C₂H₆O + 3O₂ → 2CO₂ + 3H₂O

While stoichiometrically simple, actual combustion involves complex reaction networks. Marinov's study identified over 300 elementary reactions in this system.

Modern reactive MD methods now enable efficient analysis of such complex systems, reducing computation time from months to ~30 minutes.

Software Requirements

• Packmol - System initialization
• GPUMD - GPU-accelerated MD simulations
• ReaxTools - Analysis and reporting

1. System Preparation

We construct a simulation box containing:

• 100 ethanol molecules
• 300 oxygen molecules
• Total: 1500 atoms in 236 nm³ (density = 0.1 g/mL)

Packmol Input:

            filetype xyz
            output model.xyz
            tolerance 4.0
            structure ethanol.xyz
            number 100
            inside box 0 0 0 67.18 67.18 67.18
            end structure
            structure oxygen.xyz
            number 300
            inside box 0 0 0 67.18 67.18 67.18
            end structure
        

Execution:

packmol < packmol.inp

The final periodic system XYZ file includes boundary conditions:

            1500
            Lattice="67.18 0.0 0.0 0.0 67.18 0.0 0.0 0.0 67.18" Origin="0.026168 0.001867 0.024439" Properties=id:I:1:species:S:1:pos:R:3
            1 C 49.2771926179 25.3604183225 27.8483112501
            2 H 49.4570955095 25.3162389282 28.928943456
            ...
        

2. Simulation

When system prepared, we will use GPUMD to perform a 200 ps molecular dynamics simulation.

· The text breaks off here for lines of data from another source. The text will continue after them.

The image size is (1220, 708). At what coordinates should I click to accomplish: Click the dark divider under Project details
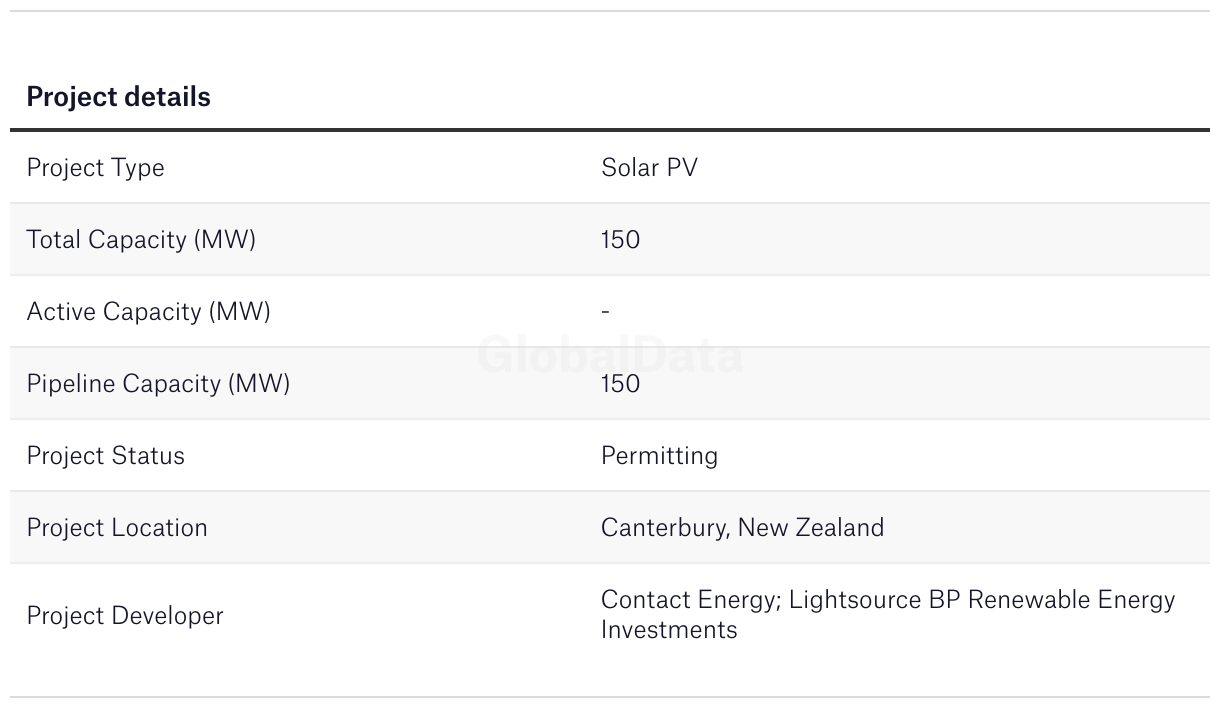(x=610, y=130)
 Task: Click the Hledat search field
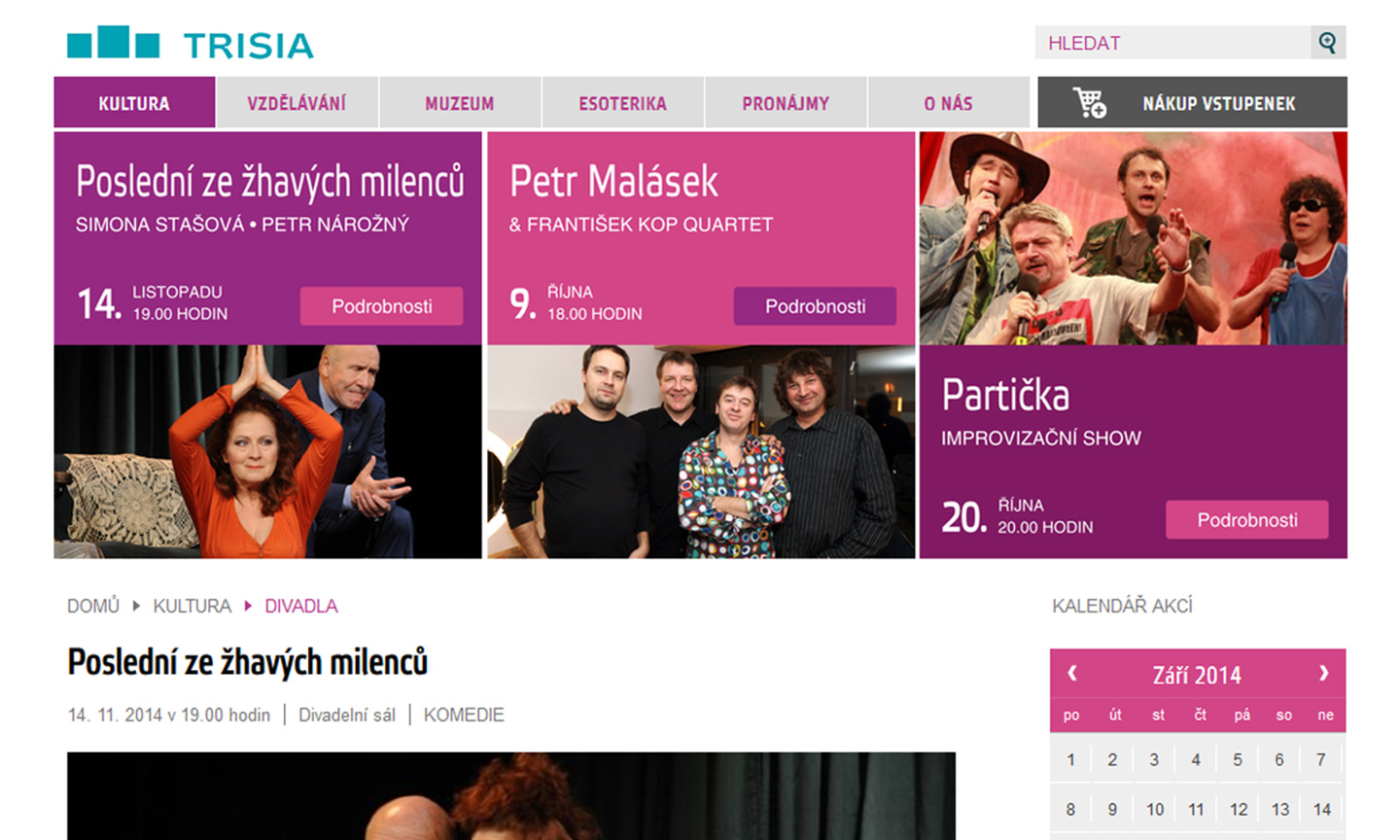tap(1173, 43)
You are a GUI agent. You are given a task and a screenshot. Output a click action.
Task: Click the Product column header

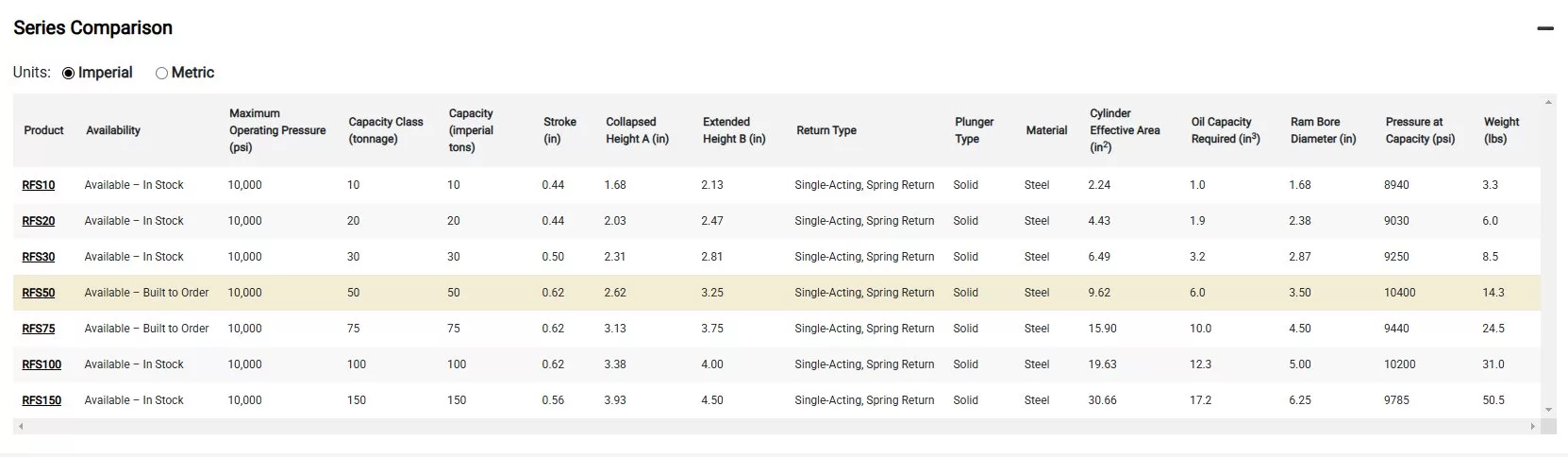[43, 130]
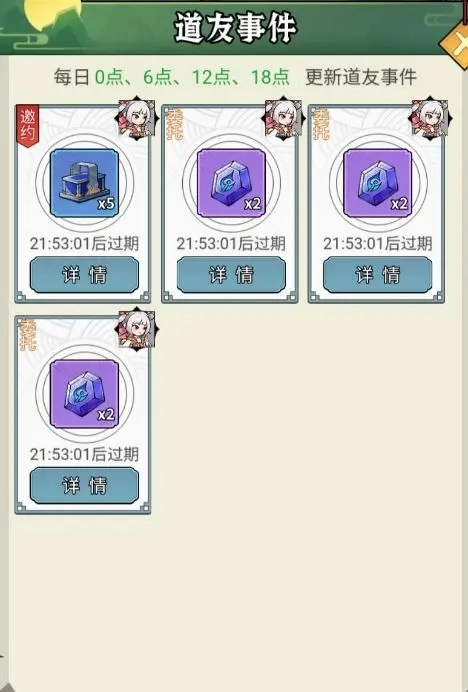Click character avatar on second card
Viewport: 468px width, 692px height.
(x=283, y=118)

According to the adiabatic combustion temperature of ethanol, which is 2082 ℃, ~2350 K, we will set the simulation temperature as 2350 K. And the ensemble is NVT, using langevin thermostat.

The GPUMD running parameter file run.in as below:

            potential    nep.txt
            velocity     2350 
            time_step    0.2
            
            ensemble     nvt_lan 2350 2350 100
            dump_thermo   10  
            dump_exyz     500
            run           1000000            
        

We will use the newest Neuroevolution Potential (NEP) parameter set NEP-89 for simulation. Before simulation, the working directory contains files below:

run.in nep.txt model.xyz

Use command gpumd directly to invoke an automatic GPUMD task in current directory.

The simulation cost 10~20 minutes on GTX 4090D machine, after simulation terminated, the system structure looks like below:

3. ReaxTools Analysis

After simulation completion, GPUMD outputs a standard trajectory file (dump.xyz) in the current directory. This file is compatible with ReaxTools (File format reference).

Analysis steps:

1. Load the file on the main page
2. Click "Run" (typically completes within 1 minute)
3. View clearly presented results on the website

Configuration tip: For this case, we use -r 1 to apply stricter bond cutoff criteria for molecular identification. For advanced customization, see Input options reference.

Key results from the simulation are presented below:

Atom type legend:

• C(3): sp² hybridized carbons
• C(2): sp hybridized carbons
• C(1): Primarily CO, occasionally CH/CC fragments
• O(0): Isolated oxygen atoms

The network visualization displays the main reaction components. Hover over elements to view associated reactions and molecules.

Key molecules (those with high reaction frequency) are identified through their flux values. The visualizations and tables help analyze:

• Which molecules react most frequently
• Their reaction rates
• Their source molecules and reaction products